Blood flow through cardiac cycle

Diastole (Relaxation Phase):

  • The heart is at rest; blood fills the chambers.

  • Atria fill with blood returning from the systemic circulation via the superior and inferior vena cavae into the right atrium, and from the pulmonary veins into the left atrium.

  • The AV valves (tricuspid and mitral valves) open, allowing blood to flow passively from the atria into the ventricles.

Systole (Contraction Phase):

  • The ventricles begin to contract, pushing blood out of the heart.

  • The tricuspid valve closes to prevent backflow into the atria.

  • Blood is pumped from the right ventricle into the pulmonary artery (to the lungs for oxygenation) and from the left ventricle into the aorta (to deliver oxygenated blood to the body).
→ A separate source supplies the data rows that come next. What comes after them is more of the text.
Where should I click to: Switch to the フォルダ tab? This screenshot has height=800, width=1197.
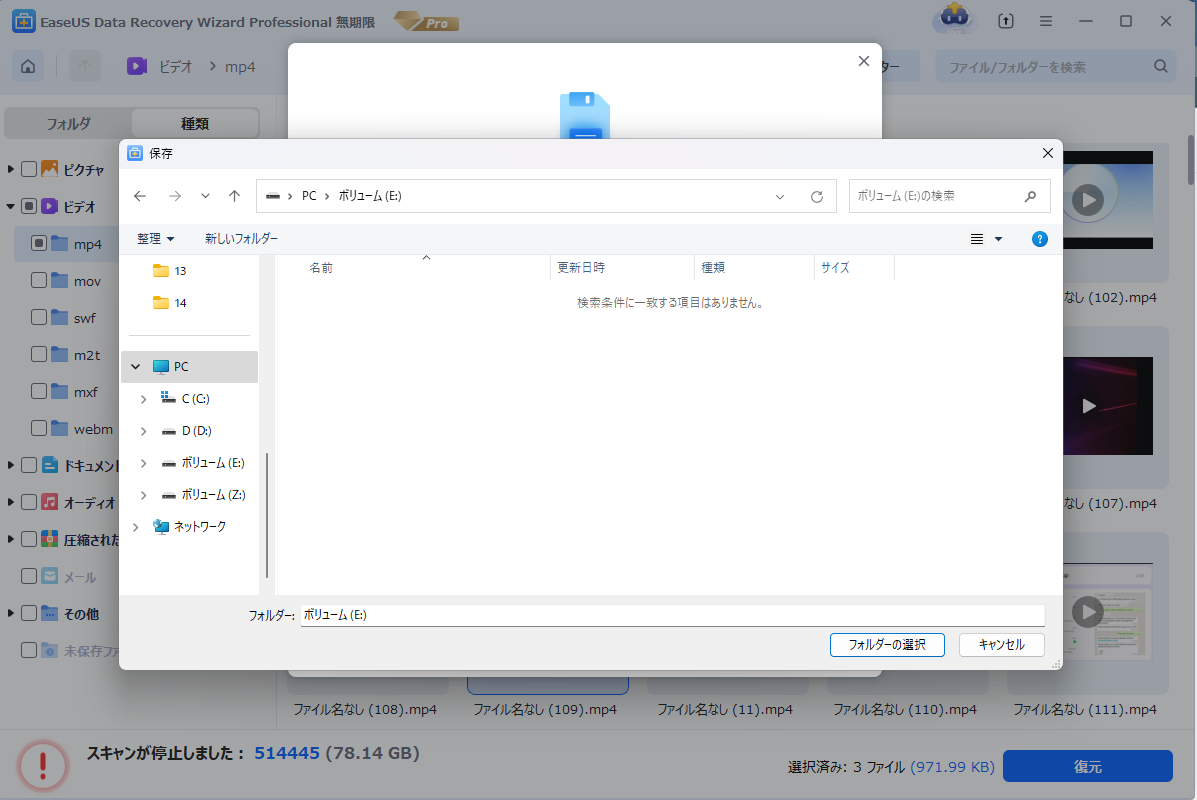(x=68, y=124)
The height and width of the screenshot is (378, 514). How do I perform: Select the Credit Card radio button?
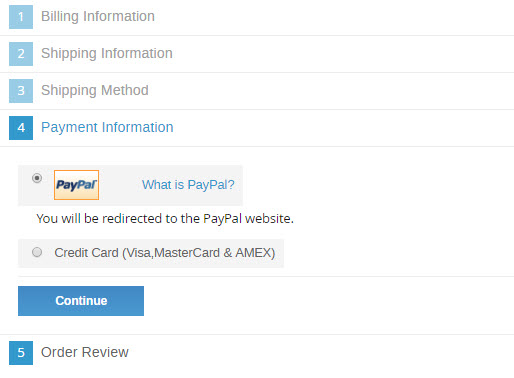[x=37, y=252]

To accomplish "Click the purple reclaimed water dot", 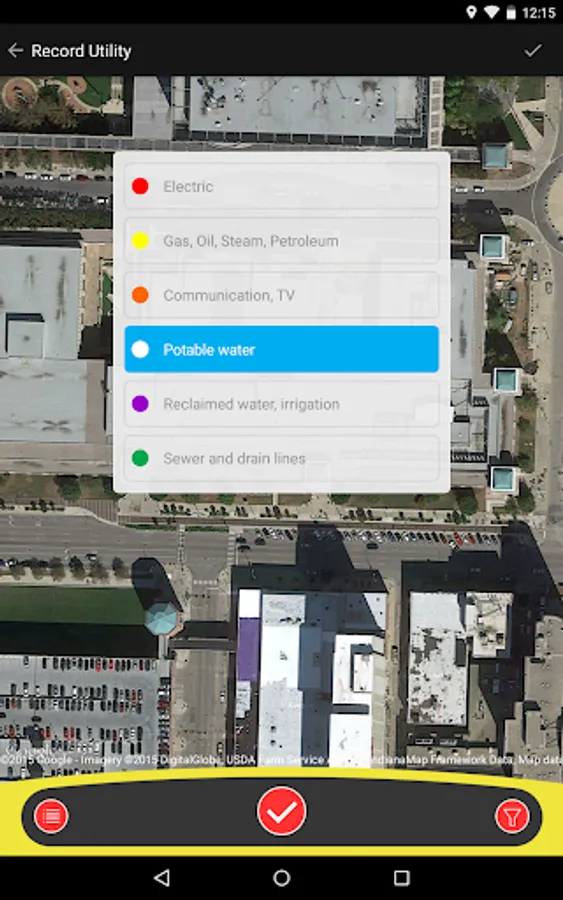I will point(140,404).
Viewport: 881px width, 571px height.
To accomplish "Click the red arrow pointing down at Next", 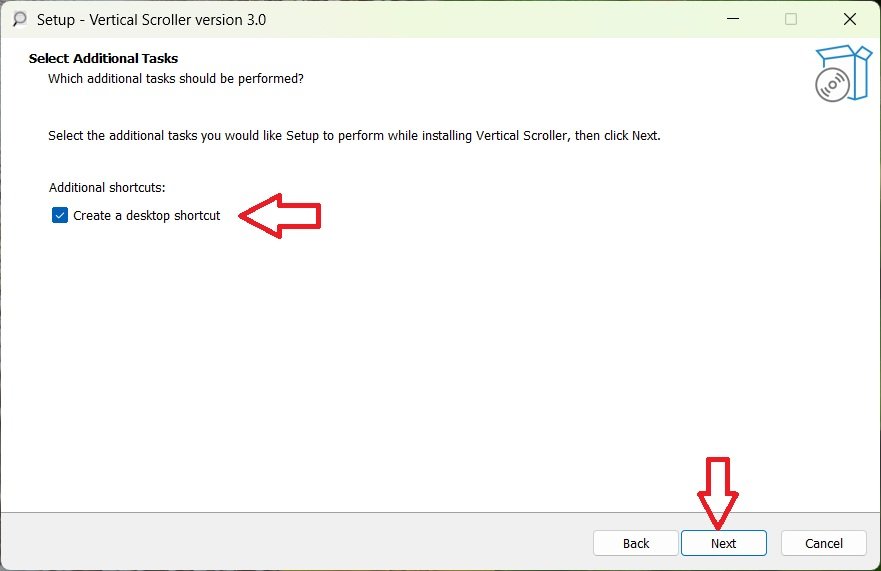I will tap(718, 492).
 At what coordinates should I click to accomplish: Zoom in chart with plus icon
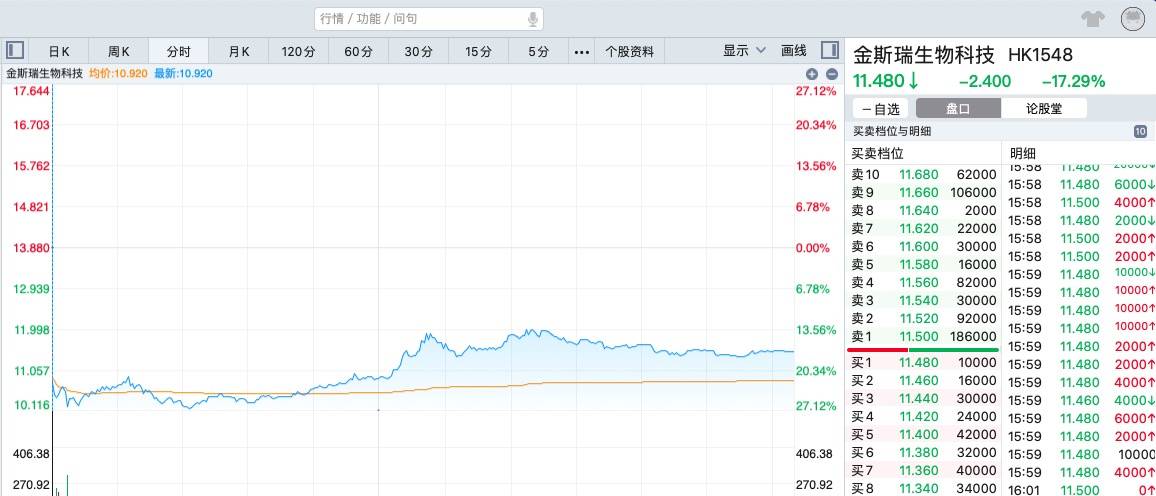[812, 74]
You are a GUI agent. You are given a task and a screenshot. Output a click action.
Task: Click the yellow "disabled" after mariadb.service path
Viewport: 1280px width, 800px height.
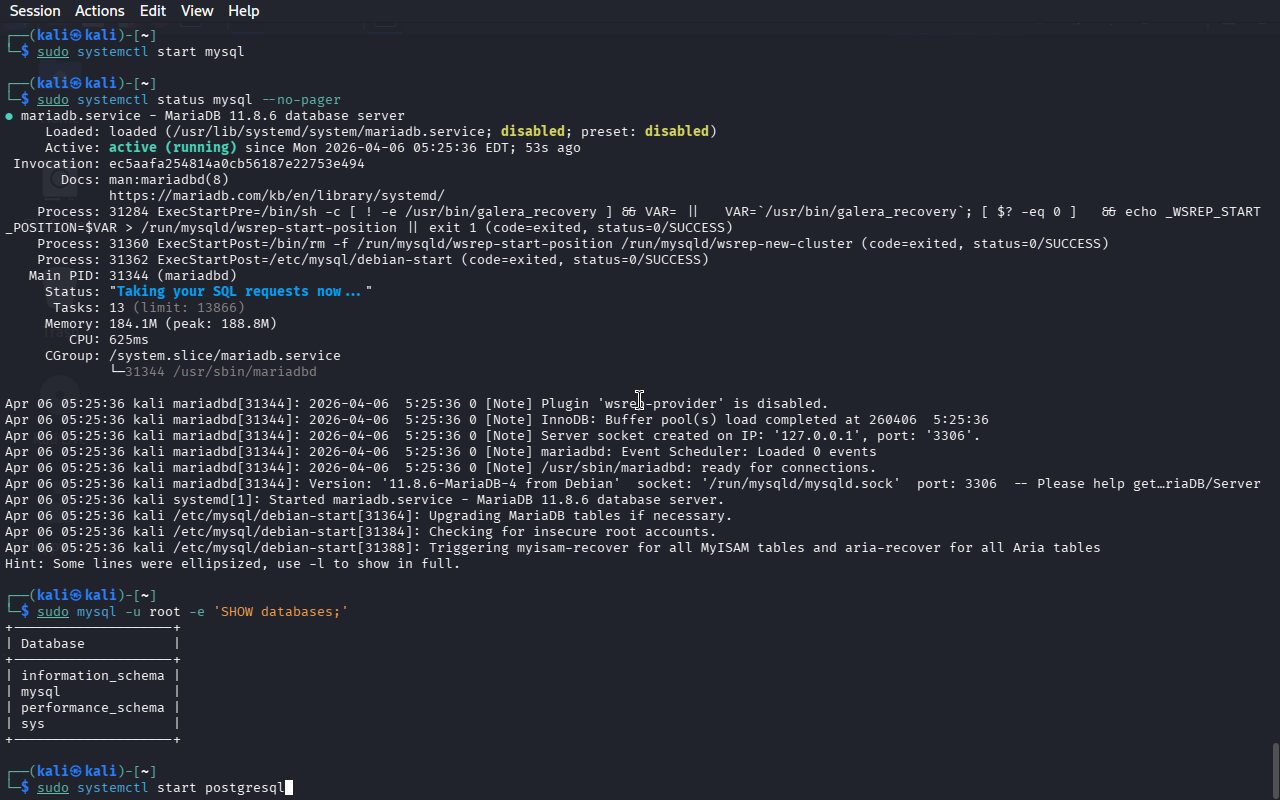click(532, 132)
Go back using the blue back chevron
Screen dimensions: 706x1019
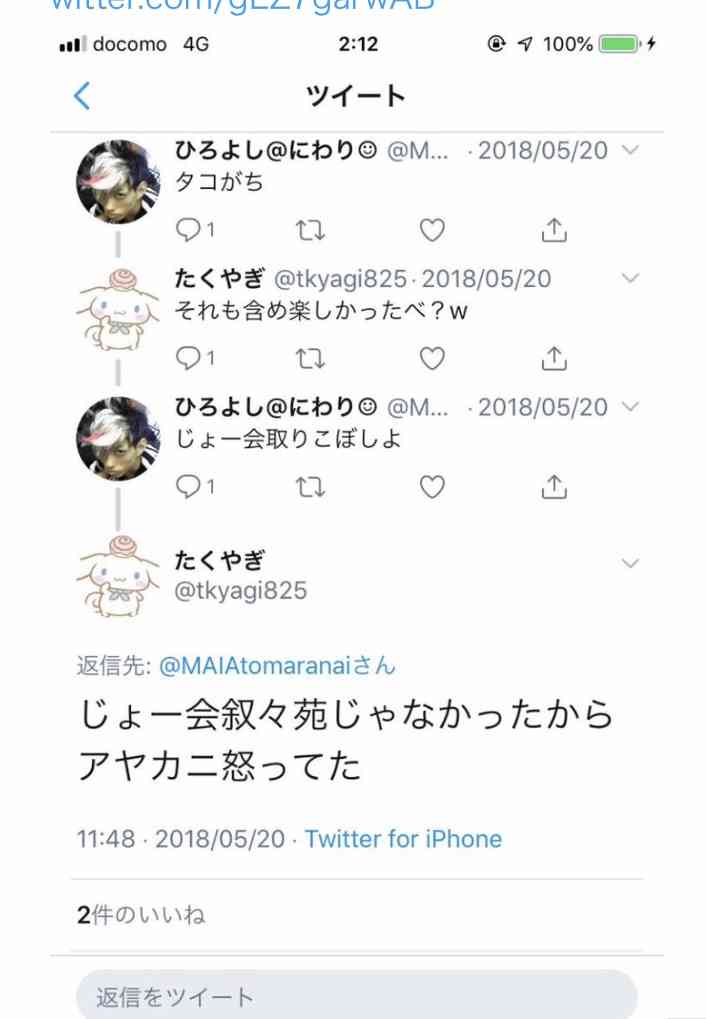click(82, 97)
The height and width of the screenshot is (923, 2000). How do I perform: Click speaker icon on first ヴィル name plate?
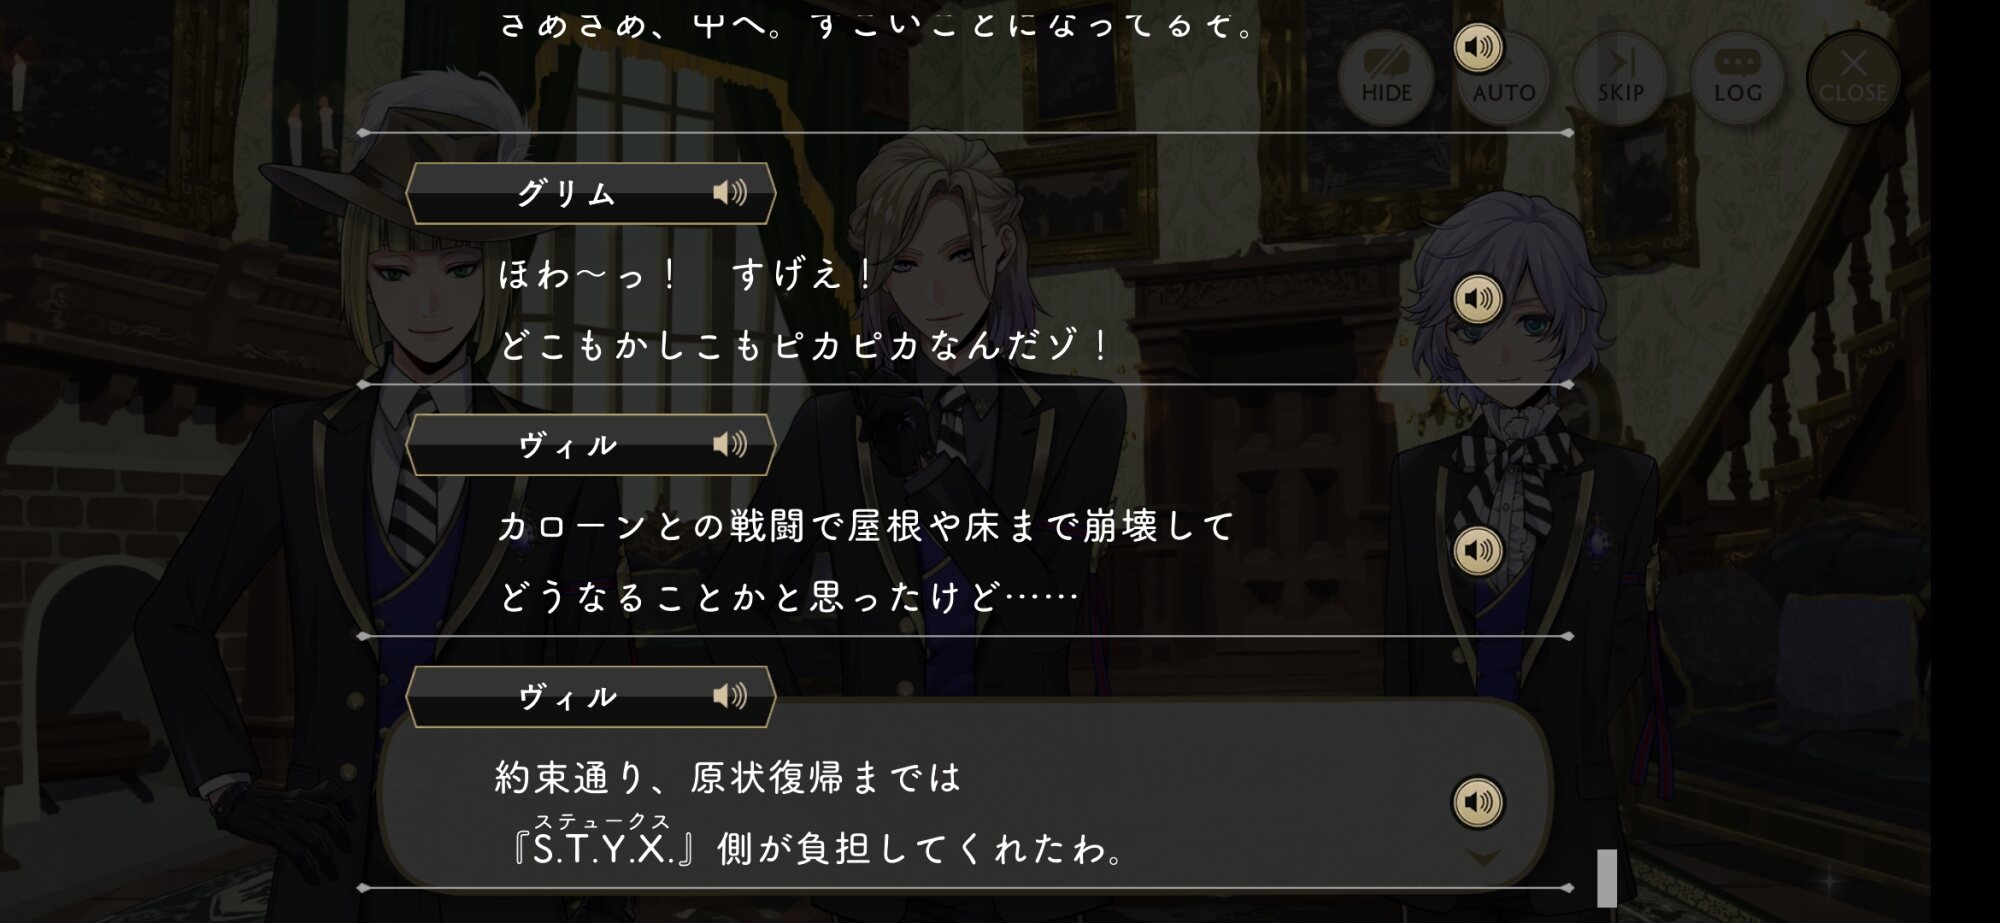click(730, 444)
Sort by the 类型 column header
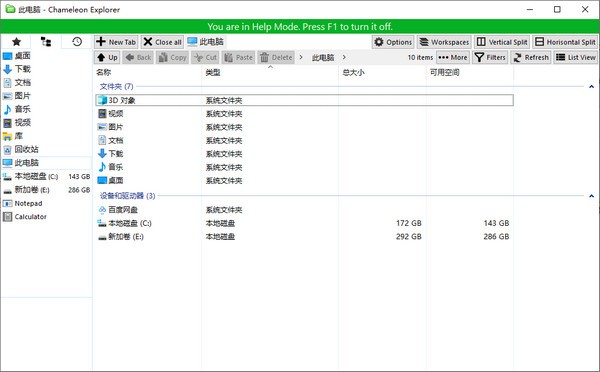Image resolution: width=600 pixels, height=372 pixels. (213, 72)
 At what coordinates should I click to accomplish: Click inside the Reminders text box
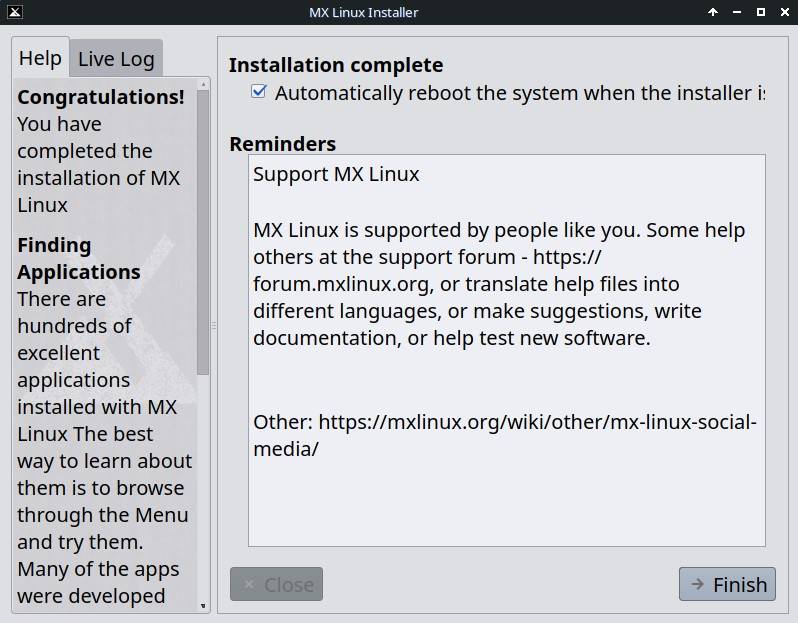click(x=506, y=500)
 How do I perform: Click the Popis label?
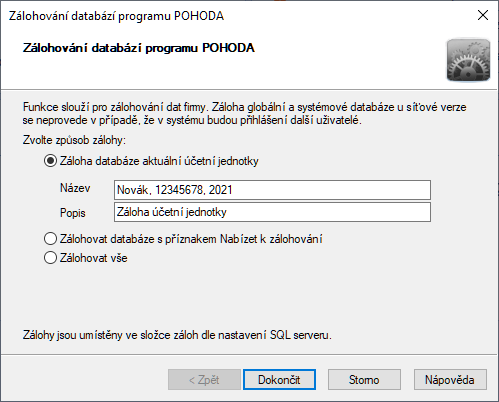click(x=73, y=213)
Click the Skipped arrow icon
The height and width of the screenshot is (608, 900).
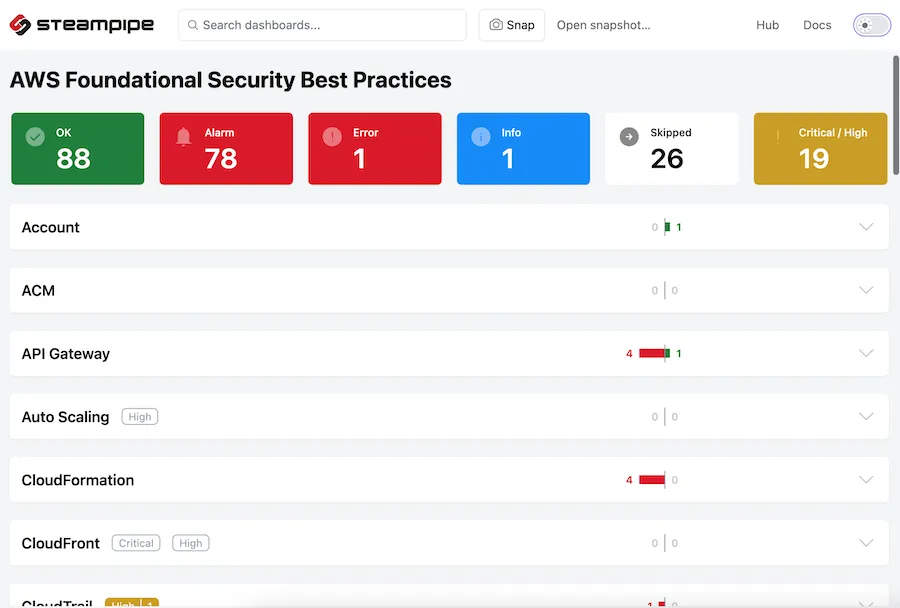click(x=629, y=137)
  • The semilunar valves (pulmonary and aortic valves) open during ventricular contraction and close when the ventricles relax, ensuring proper blood flow direction.

Phases of the cardiac cycle

  • During diastole

    • Isovolumetric relaxation

    • Rapid inflow into ventricles

    • Diastsis

    • Atrial contration

  • During systole

    • Isovolumetric contraction

    • Rapid ventricular ejection

    • Reduced ventricular ejection

  • These seven specific phases make up the cardiac cycle

Cardiac output Vs Stroke volume

  • Cardiac output

    • Blood ejected from the left ventricle each minute

  • Stroke volume

    • Blood ejected from the left ventricle with each cardiac cycle

Preload and Afterload

Preload

  • Refers to the initial stretching of the cardiomyocytes before contraction; effectively the volume of blood in the ventricles at the end of diastole.

  • It determines the amount of blood that fills the heart and influences stroke volume through the Frank-Starling mechanism.

  • Influenced by venous return; higher venous return increases preload, which can enhance cardiac output.

Afterload

  • Refers to the resistance the heart must overcome to eject blood during systole.

  • It is determined by the pressure in the blood vessels that the ventricles must pump against (i.e., systemic vascular resistance).

  • An increased afterload (e.g., due to high blood pressure) can decrease stroke volume as the heart has to work harder to eject the stroke volume.

Control of cardiac output

  • Most healthy individuals have capacity to increase theri cardiac output 4-6 folds such as during exercise

  • Ways to Achieve Increased Cardiac Output:

    1. Intrinsic Cardiac Regulation of Output:

      • Primarily achieved via the Frank-Starling Mechanism, which posits that the greater the return of venous blood to the heart, the greater the subsequent output that can be achieved.

    2. Changes in Heart Rate:

      • Controlled by the autonomic nervous system, which modulates heart rate to match the body's needs.

    3. Bainbridge Reflex:

      • A reflex that stimulates an increase in heart rate in response to increased atrial stretch due to higher venous return.